Write out again the entries from the first line to the line that includes "780 (614, 1829)", keeping both of those lines.

=== Data for processing ===

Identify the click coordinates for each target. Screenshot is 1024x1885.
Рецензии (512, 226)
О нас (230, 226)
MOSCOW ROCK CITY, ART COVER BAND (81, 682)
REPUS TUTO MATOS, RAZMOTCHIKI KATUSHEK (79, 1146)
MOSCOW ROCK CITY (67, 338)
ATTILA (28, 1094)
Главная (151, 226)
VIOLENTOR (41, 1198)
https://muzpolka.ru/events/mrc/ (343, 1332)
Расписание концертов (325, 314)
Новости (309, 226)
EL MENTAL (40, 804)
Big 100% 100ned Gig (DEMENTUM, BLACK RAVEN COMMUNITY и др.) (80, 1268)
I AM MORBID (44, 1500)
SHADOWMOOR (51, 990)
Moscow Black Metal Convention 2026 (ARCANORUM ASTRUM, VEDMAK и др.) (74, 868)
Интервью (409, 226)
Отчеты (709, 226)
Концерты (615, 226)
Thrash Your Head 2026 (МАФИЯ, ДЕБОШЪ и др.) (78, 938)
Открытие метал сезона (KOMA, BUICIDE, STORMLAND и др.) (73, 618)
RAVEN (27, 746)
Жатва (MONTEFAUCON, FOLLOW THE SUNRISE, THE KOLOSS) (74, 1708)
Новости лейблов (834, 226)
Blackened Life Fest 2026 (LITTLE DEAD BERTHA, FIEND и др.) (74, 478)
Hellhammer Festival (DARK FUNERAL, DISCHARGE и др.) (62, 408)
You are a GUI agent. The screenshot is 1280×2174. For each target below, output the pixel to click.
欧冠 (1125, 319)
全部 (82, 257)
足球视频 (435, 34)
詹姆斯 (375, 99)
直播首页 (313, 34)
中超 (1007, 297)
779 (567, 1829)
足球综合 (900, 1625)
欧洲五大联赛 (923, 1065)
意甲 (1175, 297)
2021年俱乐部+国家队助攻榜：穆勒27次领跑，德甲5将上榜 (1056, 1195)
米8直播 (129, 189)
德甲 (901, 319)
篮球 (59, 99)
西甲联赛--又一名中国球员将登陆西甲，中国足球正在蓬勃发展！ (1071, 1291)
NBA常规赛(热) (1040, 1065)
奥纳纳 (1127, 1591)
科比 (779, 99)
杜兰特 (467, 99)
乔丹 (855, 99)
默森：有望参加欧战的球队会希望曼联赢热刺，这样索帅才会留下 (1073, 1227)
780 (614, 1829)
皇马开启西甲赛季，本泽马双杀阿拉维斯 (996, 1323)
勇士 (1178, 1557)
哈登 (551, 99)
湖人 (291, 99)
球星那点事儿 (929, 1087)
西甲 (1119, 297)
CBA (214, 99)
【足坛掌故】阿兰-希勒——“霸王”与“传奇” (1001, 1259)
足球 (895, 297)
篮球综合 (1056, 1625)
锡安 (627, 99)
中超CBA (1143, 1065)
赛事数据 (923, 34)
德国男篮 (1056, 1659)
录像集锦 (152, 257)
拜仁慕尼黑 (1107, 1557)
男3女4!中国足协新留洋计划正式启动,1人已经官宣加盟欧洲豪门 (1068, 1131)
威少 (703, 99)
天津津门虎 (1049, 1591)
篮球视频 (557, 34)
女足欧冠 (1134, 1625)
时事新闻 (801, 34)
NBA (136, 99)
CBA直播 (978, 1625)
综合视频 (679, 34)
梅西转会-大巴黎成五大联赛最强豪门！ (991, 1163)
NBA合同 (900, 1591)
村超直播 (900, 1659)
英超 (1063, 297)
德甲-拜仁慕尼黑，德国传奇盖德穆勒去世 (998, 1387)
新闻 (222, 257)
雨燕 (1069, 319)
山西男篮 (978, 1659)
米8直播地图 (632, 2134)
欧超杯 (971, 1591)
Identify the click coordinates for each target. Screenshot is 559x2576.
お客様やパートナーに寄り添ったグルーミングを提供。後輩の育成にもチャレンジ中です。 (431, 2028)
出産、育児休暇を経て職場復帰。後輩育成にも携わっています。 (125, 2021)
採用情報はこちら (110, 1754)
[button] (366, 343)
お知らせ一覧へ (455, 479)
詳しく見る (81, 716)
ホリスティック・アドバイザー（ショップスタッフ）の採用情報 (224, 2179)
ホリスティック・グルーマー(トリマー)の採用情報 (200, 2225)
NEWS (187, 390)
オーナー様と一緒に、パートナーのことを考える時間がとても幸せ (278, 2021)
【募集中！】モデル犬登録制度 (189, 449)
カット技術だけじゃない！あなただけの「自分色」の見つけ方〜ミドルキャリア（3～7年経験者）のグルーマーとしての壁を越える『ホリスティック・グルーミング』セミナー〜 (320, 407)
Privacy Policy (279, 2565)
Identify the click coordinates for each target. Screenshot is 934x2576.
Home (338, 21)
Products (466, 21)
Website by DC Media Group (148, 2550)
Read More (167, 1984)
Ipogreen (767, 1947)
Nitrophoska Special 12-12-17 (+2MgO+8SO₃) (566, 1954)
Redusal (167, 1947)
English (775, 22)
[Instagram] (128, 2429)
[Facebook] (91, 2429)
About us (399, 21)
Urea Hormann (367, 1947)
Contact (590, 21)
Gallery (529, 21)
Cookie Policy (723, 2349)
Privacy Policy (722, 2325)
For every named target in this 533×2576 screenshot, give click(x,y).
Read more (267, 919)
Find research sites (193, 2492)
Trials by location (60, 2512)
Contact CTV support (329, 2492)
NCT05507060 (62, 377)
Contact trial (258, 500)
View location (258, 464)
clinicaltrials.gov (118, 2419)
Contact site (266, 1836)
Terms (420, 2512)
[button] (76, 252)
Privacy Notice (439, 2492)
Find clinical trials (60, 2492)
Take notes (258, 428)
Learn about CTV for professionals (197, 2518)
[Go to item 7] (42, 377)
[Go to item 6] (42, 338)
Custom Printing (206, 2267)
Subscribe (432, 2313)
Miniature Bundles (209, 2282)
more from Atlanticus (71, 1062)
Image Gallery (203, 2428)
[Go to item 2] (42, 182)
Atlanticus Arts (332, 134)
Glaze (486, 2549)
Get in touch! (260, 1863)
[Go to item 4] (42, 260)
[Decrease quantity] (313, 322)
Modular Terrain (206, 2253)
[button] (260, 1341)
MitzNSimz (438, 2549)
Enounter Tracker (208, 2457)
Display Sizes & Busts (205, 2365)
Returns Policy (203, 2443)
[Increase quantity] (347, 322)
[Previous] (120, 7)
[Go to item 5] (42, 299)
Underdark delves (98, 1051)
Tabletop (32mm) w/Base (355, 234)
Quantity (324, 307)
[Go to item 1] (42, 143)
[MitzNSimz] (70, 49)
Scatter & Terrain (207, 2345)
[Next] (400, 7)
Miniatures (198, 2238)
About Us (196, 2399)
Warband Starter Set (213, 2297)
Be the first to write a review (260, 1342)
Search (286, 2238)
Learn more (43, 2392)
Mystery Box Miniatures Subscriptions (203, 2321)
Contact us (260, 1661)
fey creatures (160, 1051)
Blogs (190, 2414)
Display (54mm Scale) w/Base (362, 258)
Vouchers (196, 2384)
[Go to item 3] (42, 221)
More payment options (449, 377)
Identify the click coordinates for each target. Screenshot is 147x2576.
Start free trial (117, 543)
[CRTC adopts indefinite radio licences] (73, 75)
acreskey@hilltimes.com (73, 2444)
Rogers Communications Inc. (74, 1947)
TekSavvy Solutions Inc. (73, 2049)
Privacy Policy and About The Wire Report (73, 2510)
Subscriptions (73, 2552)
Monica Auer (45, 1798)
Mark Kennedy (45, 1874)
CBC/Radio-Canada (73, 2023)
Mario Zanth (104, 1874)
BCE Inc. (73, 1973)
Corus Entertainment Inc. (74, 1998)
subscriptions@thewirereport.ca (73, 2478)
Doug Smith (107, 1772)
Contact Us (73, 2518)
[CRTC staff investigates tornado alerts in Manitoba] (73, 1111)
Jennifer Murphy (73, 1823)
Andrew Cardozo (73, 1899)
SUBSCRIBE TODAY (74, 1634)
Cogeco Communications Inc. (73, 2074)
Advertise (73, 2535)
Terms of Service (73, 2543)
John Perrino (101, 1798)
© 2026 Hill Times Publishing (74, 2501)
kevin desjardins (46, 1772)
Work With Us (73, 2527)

===

## Answer
Identify the click coordinates for each target. Screenshot is 1024x1885.
Рецензии (512, 226)
О нас (230, 226)
MOSCOW ROCK CITY, ART COVER BAND (81, 682)
REPUS TUTO MATOS, RAZMOTCHIKI KATUSHEK (79, 1146)
MOSCOW ROCK CITY (67, 338)
ATTILA (28, 1094)
Главная (151, 226)
VIOLENTOR (41, 1198)
https://muzpolka.ru/events/mrc/ (343, 1332)
Расписание концертов (325, 314)
Новости (309, 226)
EL MENTAL (40, 804)
Big 100% 100ned Gig (DEMENTUM, BLACK RAVEN COMMUNITY и др.) (80, 1268)
I AM MORBID (44, 1500)
SHADOWMOOR (51, 990)
Moscow Black Metal Convention 2026 (ARCANORUM ASTRUM, VEDMAK и др.) (74, 868)
Интервью (409, 226)
Отчеты (709, 226)
Концерты (615, 226)
Thrash Your Head 2026 (МАФИЯ, ДЕБОШЪ и др.) (78, 938)
Открытие метал сезона (KOMA, BUICIDE, STORMLAND и др.) (73, 618)
RAVEN (27, 746)
Жатва (MONTEFAUCON, FOLLOW THE SUNRISE, THE KOLOSS) (74, 1708)
Новости лейблов (834, 226)
Blackened Life Fest 2026 (LITTLE DEAD BERTHA, FIEND и др.) (74, 478)
Hellhammer Festival (DARK FUNERAL, DISCHARGE и др.) (62, 408)
You are a GUI agent. The screenshot is 1280×2174. For each target below, output the pixel to click.
欧冠 (1125, 319)
全部 (82, 257)
足球视频 (435, 34)
詹姆斯 (375, 99)
直播首页 (313, 34)
中超 (1007, 297)
779 (567, 1829)
足球综合 (900, 1625)
欧洲五大联赛 (923, 1065)
意甲 (1175, 297)
2021年俱乐部+国家队助攻榜：穆勒27次领跑，德甲5将上榜 (1056, 1195)
米8直播 (129, 189)
德甲 (901, 319)
篮球 (59, 99)
西甲联赛--又一名中国球员将登陆西甲，中国足球正在蓬勃发展！ (1071, 1291)
NBA常规赛(热) (1040, 1065)
奥纳纳 (1127, 1591)
科比 (779, 99)
杜兰特 (467, 99)
乔丹 (855, 99)
默森：有望参加欧战的球队会希望曼联赢热刺，这样索帅才会留下 (1073, 1227)
780 (614, 1829)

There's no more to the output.